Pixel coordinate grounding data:
----------

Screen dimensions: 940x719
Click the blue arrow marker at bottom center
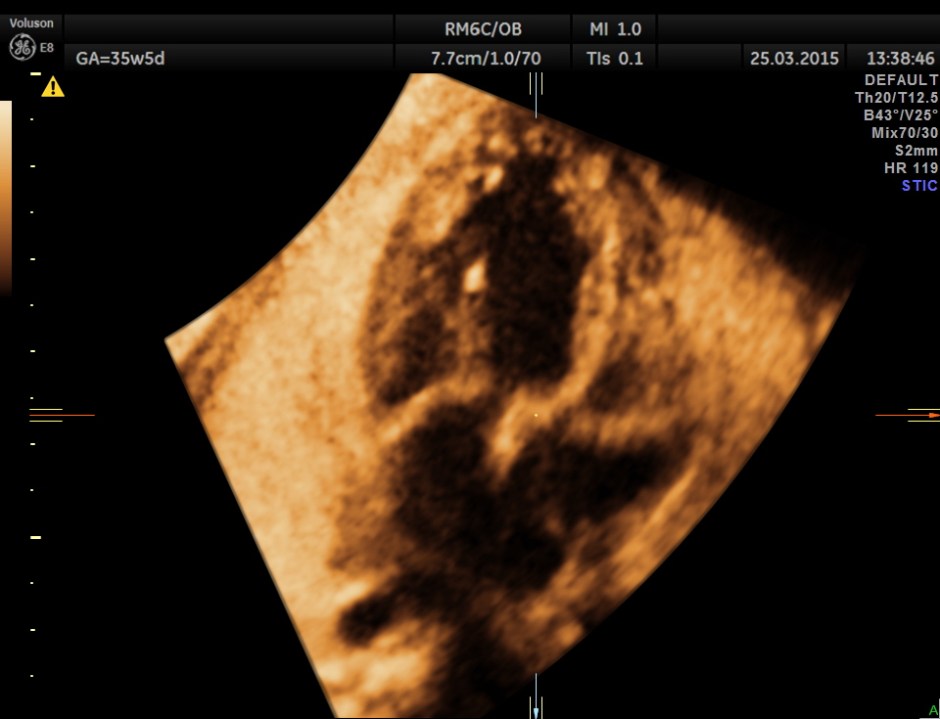tap(536, 709)
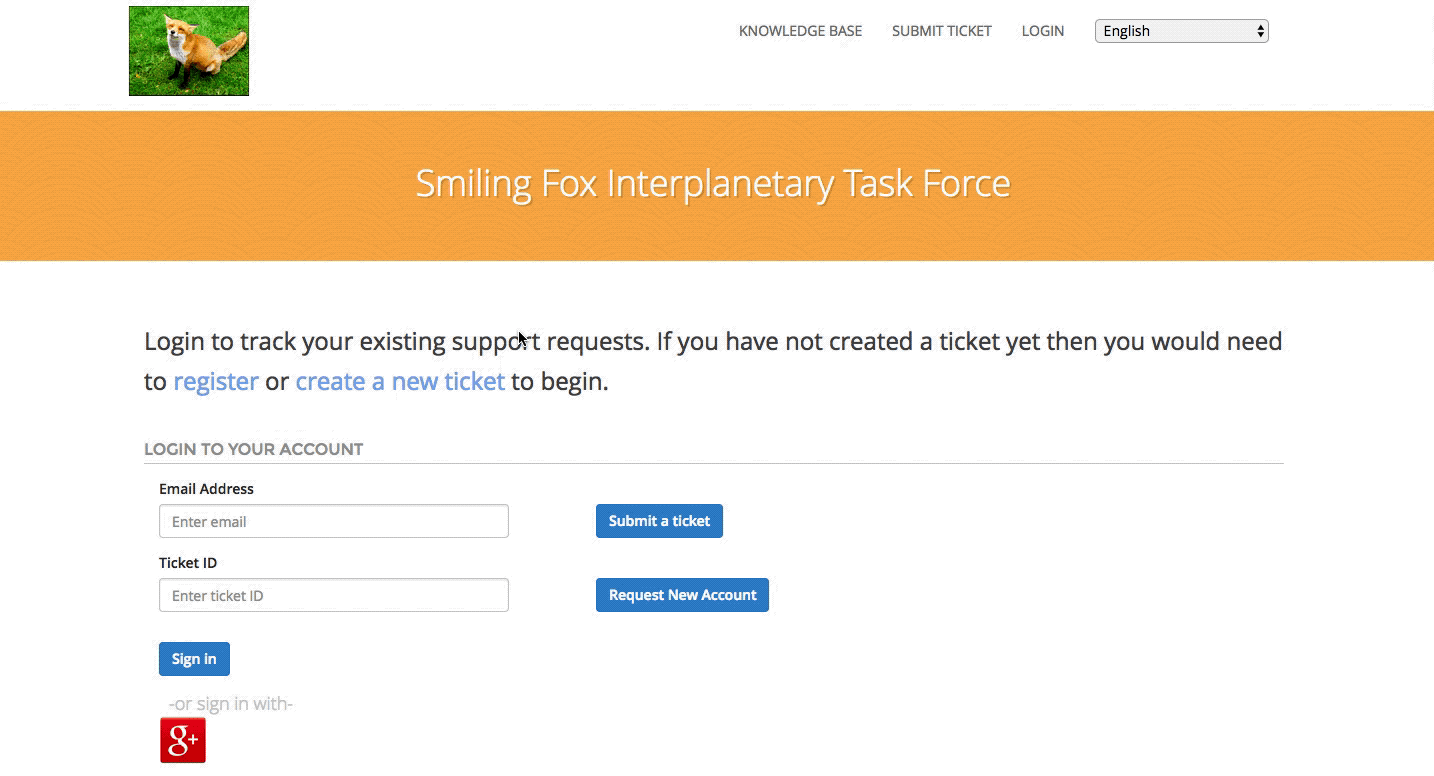Select the LOGIN navigation item
This screenshot has height=776, width=1434.
click(x=1042, y=31)
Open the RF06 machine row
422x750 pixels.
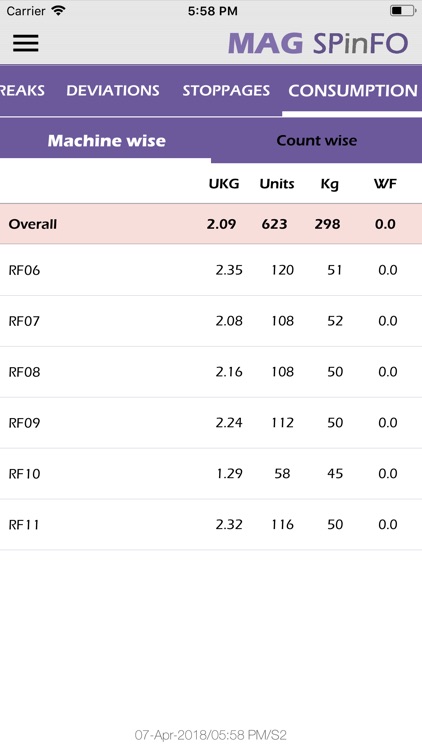pos(211,270)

----------

Instructions for the task: Would you copy all of the data exactly? Keep the pictures out of it.

Exercise output:
Screen dimensions: 940x719
Click the blue arrow marker at bottom center
tap(536, 709)
Select the LOGIN navigation item
This screenshot has height=776, width=1434.
click(x=1042, y=31)
Open the RF06 machine row
422x750 pixels.
pos(211,270)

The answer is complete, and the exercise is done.